Staatssekretär Hans-Heinrich Grosse-Brockhoff wetterte aus Düsseldorf: "Münsters Bürger haben kurzsichtig gehandelt." [Foto: Frobusch]
Die ansonsten sybellinische Reaktion der Landesregierung auf das Aus für die Musikhalle war nur in einem Punkt deutlich. „Die Bürger Münsters haben kurzsichtig gehandelt“, kanzelt Staatssekretär für Kultur Hans-Heinrich Grosse-Brockhoff von Düsseldorf aus die gut 70.000 Gegner des Projektes in Münster ab.
Wortkarg
Einsilbiger dagegen die schriftliche Antwort des sonst als wortgewaltig bekannten Staatsdieners auf die Frage, was denn nun das Land mit dem Riesenparkplatz vor dem Schloss zu tun gedenke? Jetzt, wo die Halle nicht gebaut wird.
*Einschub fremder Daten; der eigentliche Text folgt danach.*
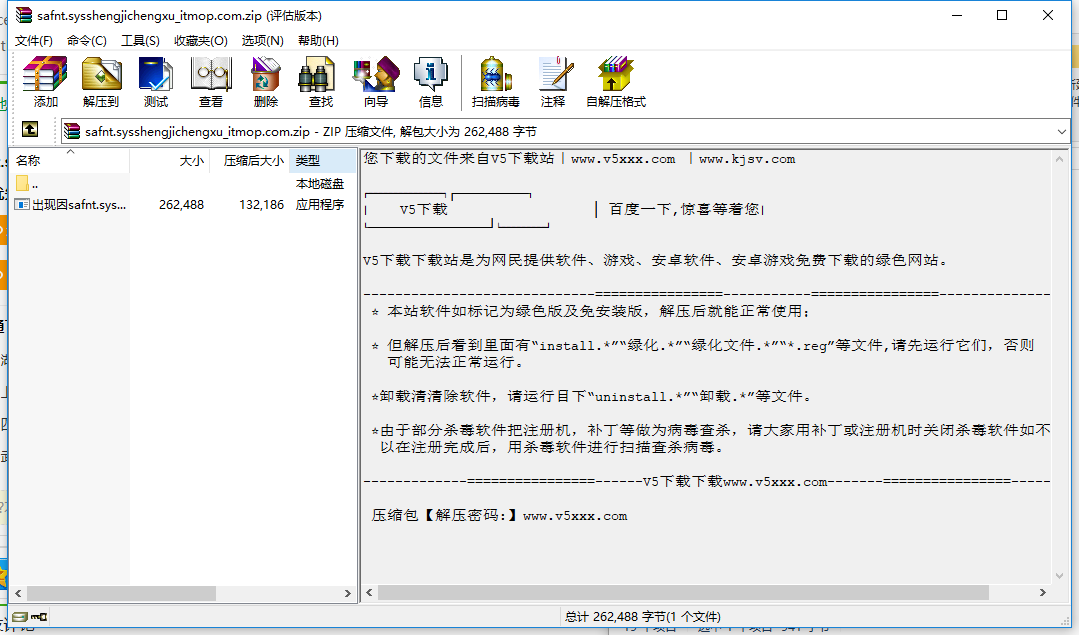This screenshot has width=1079, height=635.
Task: Click the 删除 (Delete) icon
Action: (x=265, y=80)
Jedenfalls nicht mit öffentlichen Mitteln.
„Gleichwohl stellt sich die Frage nach der Gestaltung des gesamten Areals Hindenburgplatz aus Sicht des Landes nach wie vor“. Das ist nichts Neues und verwundert nicht wirklich. Weiter im Pressetext: „Jetzt gilt es zu prüfen, wie man das Votum der Bürger in das Angebot des Landes einbezieht.“ Das war’s.
Votum einbeziehen?
Einbeziehen? Die Rede seines Chefs Jürgen Rüttgers beim Kramermahl hatte sich nicht nach Einbeziehung irgendeines Bürgervotums angehört. Mehr oder weniger unverhohlen hatte der Ministerpräsident sein „Geschenk“ des Grundstückes Hindenburgplatzes an die Stadt Münster mit der Überplanung des Terrains und dem Bau einer Musikhalle eben dort verknüpft. Und seine Offerte mit dem Fingerzeig „bevor es andere tun…“ ausklingen lassen. War das etwa eine Drohung?
Aus Düsseldorf gab’s in dieser Frage heute keine Antwort. Matthias Kopp, Sprecher der Staatskanzlei, hatte frei und Grosse-Brockhoff lief sein Statement schriftlich und über die Pressestelle kommunizieren. Leibhaftig aber war er nicht zu sprechen.